Autoridades americanas fazem investigações sobre o caso e começam a divulgar os primeiros nomes dos mortos no ataque

O Estado de S. Paulo

13 Junho 2016 | 09h42

MIAMI - O prefeito de Orlando, nos Estados Unidos, Buddy Dyer, afirmou que das 50 pessoas mortas no massacre em uma casa noturna da cidade frequentada pelo público LGBT, 39 delas - incluindo o atirador - morreram no local e as outras 11 no hospital.

Dyer afirmou que as forças policiais pensaram inicialmente que o autor do massacre, Omar Mateen - morto após enfrentar a Polícia e incluído entre os 50 mortos -, havia amarrado explosivos nos corpos das vítimas para fazer uma armadilha para os agentes de segurança. Mas imagens feitas por um robô da SWAT ajudaram a descartar essa informação.

Como afirmou o chefe do Departamento da Polícia de Orlando (OPD), John Mina, por volta das 2h locais (3h em Brasília) um oficial da Polícia que estava na boate Pulse respondeu aos tiros disparados contra ele.
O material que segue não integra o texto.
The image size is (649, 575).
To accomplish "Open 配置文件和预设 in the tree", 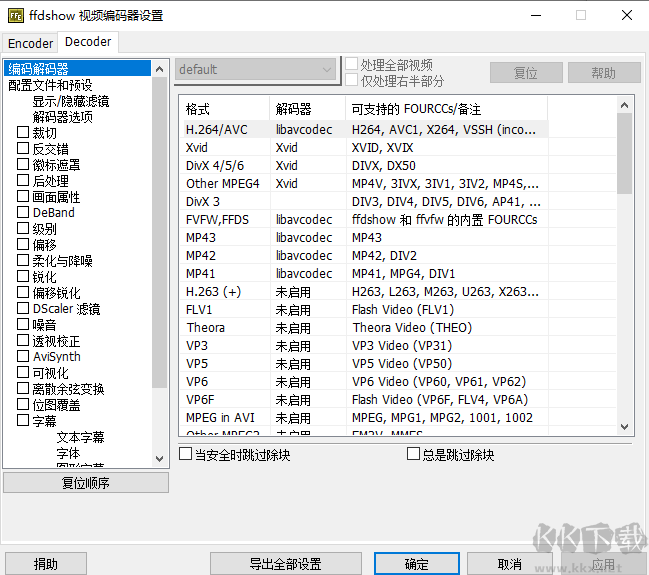I will tap(50, 85).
"Nosso oficial foi envolvido em um tiroteio com o suspeito, que entrou na boate onde foram feitos mais disparos, e isto derivou em uma tomada de reféns", explicou o chefe de Polícia.

Mina acrescentou que foram para o local várias agências de segurança e às 5h locais (6h em Brasília) foi tomada a decisão de resgatar os reféns, após um esquadrão de agentes da SWAT entrar na boate e depois de um tiroteio matar o suspeito.

De acordo com Dyer, agentes colocaram uma bomba em uma das paredes da casa noturna e depois um veículo blindado derrubou o muro.

Mateen portava um fuzil AR-15 e uma pistola no momento em que foi atingido. A Polícia encontrou vários mortos no local.

Vítimas. Autoridades fazem uma investigação e começam a divulgar os primeiros nomes das vítimas.

Os primeiros sete identificados são: Edward Sotomayor Jr., Stanley Almodóvar III, Luis Omar Ocasio-Capo, Juan Ramón Guerrero, Eric Ivan Ortiz-Rivera, Peter O. González-Cruz e Luis S. Vielma.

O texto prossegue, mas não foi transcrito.